«Non quia timemus non audemus, sed quia non audemus, timemus»
-(Sénèque)
«Ce n'est pas parce que nous avons peur que nous n'osons pas; c'est parce que nous n'osons pas que nous avons peur».

L’obstination idéologique

Couillard et l’« arme nucléaire »

Comment éviter à court terme que d’autres meurtriers présumés, comme Sivaloganathan Thanabalasingam, échappent à leur procès ? Le Parti québécois a proposé d’adopter rapidement une loi sur l’administration de la justice, laquelle contiendrait une disposition de dérogation pour suspendre temporairement, ici, le fameux arrêt Jordan qui a permis à l’accusé de faire annuler le procès.

Invoquer la « clause nonobstant », comme on l’appelait dans les années 1980 (selon un anglicisme à éviter), était une bonne idée. Dommage – mais peu surprenant – que Philippe Couillard l’ait rejetée d’emblée.

Contrepoids essentiel

La « disposition » en question est une sorte d’antidote offert aux parlements, face aux interprétations de la cour. Un droit de veto des législateurs élus sur les décisions des juges non élus.

En 1981, lorsque la Constitution a été réécrite (sans l’accord du Québec), les provinces de l’Ouest avaient insisté pour qu’on y insère une telle disposition. Celle-ci donne un rapport de force aux parlements par rapport aux juges. Le principe des contre-pouvoirs étant essentiel en démocratie libérale.

Une cour divisée

Or, l’arrêt « Jordan », tombé au mois de juillet 2016, propose une interprétation nouvelle du droit à avoir un procès dans un « délai raisonnable ».

Une interprétation discutable qui était loin de faire l’unanimité au sein des neuf juges de la cour. Quatre d’entre eux étaient même farouchement opposés à fixer des « plafonds numériques », limites de temps au-delà desquelles un accusé pouvait réclamer l’« arrêt des procédures », soit la fin du procès.

Les quatre juges dissidents entrevoyaient précisément ce qui est en train de se produire : une cascade d’annulations de procès. Le Directeur des poursuites criminelles et pénales (DPCP) a lui-même abandonné des centaines de causes auxquelles policiers, procureurs et autres avaient pourtant consacré des milliers d’heures.

Le Québec, qui, selon la Constitution, doit administrer la justice, pourrait bien se servir de la disposition de dérogation.
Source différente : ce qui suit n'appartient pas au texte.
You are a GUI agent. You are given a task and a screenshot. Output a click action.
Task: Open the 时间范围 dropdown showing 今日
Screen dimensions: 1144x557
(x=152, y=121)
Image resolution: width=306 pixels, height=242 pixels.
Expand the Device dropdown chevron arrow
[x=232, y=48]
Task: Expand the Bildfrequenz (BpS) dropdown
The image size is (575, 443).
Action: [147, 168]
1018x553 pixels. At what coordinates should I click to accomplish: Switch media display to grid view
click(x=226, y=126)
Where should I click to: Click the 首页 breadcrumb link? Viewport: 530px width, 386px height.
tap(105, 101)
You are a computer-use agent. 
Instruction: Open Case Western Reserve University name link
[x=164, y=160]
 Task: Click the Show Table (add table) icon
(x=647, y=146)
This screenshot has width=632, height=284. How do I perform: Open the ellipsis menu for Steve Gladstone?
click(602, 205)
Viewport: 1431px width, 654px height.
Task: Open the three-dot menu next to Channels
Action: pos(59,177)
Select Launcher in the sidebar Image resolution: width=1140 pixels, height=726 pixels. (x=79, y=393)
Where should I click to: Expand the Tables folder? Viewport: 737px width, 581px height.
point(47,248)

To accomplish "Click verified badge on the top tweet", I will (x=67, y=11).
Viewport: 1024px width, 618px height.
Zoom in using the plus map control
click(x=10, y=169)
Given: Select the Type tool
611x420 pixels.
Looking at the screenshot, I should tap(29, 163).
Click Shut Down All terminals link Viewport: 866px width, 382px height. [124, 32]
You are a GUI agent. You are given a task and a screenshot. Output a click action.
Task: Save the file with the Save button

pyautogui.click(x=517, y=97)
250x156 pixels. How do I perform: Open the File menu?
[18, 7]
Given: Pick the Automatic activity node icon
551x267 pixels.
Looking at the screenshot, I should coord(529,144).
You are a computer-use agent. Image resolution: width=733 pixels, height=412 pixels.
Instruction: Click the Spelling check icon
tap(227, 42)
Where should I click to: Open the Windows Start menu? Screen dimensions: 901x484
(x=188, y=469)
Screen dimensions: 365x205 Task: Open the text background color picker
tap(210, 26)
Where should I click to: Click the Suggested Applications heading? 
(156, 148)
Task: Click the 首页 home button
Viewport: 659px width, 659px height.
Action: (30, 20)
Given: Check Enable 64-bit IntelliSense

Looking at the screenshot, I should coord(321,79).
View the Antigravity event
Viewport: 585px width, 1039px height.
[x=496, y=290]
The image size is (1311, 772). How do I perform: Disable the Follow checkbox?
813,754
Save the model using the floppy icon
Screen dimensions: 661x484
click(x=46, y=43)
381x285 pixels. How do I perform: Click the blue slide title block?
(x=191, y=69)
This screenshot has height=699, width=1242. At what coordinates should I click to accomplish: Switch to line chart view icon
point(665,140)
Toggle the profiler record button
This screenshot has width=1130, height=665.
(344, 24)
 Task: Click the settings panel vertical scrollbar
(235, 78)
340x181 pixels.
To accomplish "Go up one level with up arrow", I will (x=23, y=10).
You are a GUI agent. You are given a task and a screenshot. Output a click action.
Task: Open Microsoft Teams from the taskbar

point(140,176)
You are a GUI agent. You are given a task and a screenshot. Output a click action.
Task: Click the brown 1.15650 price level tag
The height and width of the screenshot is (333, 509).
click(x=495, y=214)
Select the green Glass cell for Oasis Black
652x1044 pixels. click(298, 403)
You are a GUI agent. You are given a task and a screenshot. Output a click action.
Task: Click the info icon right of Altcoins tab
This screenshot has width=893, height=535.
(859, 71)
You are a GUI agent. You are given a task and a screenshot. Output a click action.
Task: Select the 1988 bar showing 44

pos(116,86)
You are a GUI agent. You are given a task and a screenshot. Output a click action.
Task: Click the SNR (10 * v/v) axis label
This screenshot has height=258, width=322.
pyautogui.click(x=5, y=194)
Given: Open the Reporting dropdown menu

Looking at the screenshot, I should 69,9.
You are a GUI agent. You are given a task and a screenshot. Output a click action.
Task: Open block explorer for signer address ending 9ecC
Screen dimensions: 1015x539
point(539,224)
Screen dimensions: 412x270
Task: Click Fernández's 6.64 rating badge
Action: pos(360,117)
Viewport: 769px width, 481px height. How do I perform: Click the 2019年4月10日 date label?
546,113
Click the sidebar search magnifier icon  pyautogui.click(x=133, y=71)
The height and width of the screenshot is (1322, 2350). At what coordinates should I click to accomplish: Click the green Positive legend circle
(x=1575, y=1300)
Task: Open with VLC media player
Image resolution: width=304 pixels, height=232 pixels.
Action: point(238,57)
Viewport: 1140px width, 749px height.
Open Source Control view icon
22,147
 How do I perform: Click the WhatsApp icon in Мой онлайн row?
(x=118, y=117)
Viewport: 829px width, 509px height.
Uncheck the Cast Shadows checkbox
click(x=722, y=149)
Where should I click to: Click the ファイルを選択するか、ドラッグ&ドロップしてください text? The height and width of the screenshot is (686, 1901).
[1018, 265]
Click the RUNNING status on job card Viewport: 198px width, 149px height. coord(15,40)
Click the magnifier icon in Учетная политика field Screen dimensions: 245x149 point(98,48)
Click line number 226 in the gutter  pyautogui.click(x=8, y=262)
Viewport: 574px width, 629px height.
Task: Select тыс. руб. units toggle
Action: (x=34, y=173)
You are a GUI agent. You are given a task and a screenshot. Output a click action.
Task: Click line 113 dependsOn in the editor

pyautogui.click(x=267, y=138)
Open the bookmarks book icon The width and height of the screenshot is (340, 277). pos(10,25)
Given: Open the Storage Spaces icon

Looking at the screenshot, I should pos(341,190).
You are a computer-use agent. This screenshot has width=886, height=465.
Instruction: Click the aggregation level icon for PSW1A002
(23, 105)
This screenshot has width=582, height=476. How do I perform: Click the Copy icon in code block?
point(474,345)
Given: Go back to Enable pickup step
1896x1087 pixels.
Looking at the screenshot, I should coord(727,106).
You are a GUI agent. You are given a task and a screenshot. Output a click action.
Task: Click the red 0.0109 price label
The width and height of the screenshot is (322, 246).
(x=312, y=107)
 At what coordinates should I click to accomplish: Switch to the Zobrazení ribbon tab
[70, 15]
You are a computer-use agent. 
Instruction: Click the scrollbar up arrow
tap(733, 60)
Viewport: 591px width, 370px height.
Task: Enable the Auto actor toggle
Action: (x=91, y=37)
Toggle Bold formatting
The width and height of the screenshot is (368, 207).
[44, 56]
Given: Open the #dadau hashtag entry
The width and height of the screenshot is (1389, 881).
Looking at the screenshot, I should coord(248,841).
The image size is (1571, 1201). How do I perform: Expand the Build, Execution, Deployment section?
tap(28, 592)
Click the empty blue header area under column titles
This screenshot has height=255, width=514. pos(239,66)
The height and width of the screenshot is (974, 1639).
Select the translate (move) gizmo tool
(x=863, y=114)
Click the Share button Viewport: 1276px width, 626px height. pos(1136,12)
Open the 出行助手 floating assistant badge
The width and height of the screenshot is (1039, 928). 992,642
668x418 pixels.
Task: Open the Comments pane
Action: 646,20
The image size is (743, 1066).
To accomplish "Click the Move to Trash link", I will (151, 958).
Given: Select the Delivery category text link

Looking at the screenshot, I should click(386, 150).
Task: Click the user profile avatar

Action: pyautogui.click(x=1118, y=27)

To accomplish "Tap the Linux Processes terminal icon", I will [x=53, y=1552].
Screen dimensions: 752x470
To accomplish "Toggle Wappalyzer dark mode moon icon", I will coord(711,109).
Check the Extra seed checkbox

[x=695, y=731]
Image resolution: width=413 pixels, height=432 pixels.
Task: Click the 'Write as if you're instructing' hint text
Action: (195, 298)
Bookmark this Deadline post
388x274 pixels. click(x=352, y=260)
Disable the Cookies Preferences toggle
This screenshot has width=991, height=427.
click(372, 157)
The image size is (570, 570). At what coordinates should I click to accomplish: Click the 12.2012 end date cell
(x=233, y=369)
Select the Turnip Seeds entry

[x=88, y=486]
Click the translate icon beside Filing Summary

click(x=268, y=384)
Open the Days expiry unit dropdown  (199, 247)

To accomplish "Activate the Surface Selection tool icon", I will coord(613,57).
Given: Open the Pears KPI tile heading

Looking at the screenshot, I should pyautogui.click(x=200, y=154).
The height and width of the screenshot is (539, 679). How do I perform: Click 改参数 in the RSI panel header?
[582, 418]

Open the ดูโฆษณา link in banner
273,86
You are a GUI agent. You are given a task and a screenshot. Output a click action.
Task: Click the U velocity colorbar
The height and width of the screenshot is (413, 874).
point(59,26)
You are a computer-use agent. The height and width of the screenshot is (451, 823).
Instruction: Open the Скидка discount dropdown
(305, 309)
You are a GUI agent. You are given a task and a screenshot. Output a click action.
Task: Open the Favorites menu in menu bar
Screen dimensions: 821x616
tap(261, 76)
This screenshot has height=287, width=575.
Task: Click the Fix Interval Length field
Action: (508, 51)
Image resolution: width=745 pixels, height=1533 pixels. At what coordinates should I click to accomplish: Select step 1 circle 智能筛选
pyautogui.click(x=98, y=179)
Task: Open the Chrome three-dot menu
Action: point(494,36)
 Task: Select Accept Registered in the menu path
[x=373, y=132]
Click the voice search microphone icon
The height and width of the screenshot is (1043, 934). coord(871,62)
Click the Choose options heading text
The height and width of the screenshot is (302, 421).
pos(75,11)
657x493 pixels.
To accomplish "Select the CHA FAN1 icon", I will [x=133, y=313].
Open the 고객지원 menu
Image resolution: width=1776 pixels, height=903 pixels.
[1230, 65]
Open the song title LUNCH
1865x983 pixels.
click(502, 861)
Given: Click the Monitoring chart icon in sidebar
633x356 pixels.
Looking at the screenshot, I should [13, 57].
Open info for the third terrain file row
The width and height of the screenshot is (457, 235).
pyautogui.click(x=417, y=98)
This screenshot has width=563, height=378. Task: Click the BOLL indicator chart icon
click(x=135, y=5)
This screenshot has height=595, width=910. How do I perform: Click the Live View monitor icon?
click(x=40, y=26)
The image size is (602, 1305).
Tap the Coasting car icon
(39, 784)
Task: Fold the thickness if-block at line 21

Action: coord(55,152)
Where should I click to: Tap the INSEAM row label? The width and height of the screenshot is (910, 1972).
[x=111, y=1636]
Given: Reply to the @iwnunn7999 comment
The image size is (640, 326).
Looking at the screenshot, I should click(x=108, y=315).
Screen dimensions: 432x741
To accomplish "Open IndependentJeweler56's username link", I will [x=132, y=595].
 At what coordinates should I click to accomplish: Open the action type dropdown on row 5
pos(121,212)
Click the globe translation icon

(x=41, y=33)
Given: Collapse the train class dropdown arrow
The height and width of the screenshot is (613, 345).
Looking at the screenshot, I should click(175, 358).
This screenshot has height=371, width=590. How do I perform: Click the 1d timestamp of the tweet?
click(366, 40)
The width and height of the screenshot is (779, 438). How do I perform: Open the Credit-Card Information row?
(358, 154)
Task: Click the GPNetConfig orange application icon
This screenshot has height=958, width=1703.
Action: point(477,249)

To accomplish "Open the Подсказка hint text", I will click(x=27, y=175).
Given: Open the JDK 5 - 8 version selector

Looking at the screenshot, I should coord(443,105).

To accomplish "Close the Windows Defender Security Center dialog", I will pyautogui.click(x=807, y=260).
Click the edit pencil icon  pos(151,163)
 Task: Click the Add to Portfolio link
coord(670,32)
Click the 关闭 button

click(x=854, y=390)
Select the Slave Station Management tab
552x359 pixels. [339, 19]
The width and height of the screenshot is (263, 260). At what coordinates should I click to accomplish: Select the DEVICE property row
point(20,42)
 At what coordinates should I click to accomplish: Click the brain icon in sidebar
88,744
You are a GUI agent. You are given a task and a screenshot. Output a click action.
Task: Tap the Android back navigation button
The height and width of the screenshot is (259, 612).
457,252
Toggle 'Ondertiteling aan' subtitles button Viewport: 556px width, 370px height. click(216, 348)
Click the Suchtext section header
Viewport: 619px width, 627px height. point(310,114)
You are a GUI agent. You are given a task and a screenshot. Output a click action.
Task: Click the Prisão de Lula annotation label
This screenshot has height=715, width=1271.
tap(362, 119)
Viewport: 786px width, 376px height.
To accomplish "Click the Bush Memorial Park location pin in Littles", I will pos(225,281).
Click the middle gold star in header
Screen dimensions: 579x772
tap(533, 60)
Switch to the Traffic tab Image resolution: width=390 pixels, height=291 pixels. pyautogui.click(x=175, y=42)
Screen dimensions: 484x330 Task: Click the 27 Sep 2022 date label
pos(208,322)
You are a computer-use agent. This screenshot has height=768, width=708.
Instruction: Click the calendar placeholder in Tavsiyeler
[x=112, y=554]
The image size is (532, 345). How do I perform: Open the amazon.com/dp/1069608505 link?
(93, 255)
Puisque le droit criminel est fédéral, les provinces pourraient demander que les deux paliers de gouvernement harmonisent leur action.

Philippe Couillard refuse. Il estime que la dérogation, c’est « l’arme nucléaire constitutionnelle ». Il doit être friand de cette arme puisque, depuis son élection, selon le calcul du juriste Guillaume Rousseau, elle a été utilisée ou renouvelée à cinq reprises contre la Charte canadienne, sans parler des douze autres clauses dérogatoires contre la Charte québécoise toujours en vigueur que le gouvernement Couillard n’a pas jugé bon d’abroger.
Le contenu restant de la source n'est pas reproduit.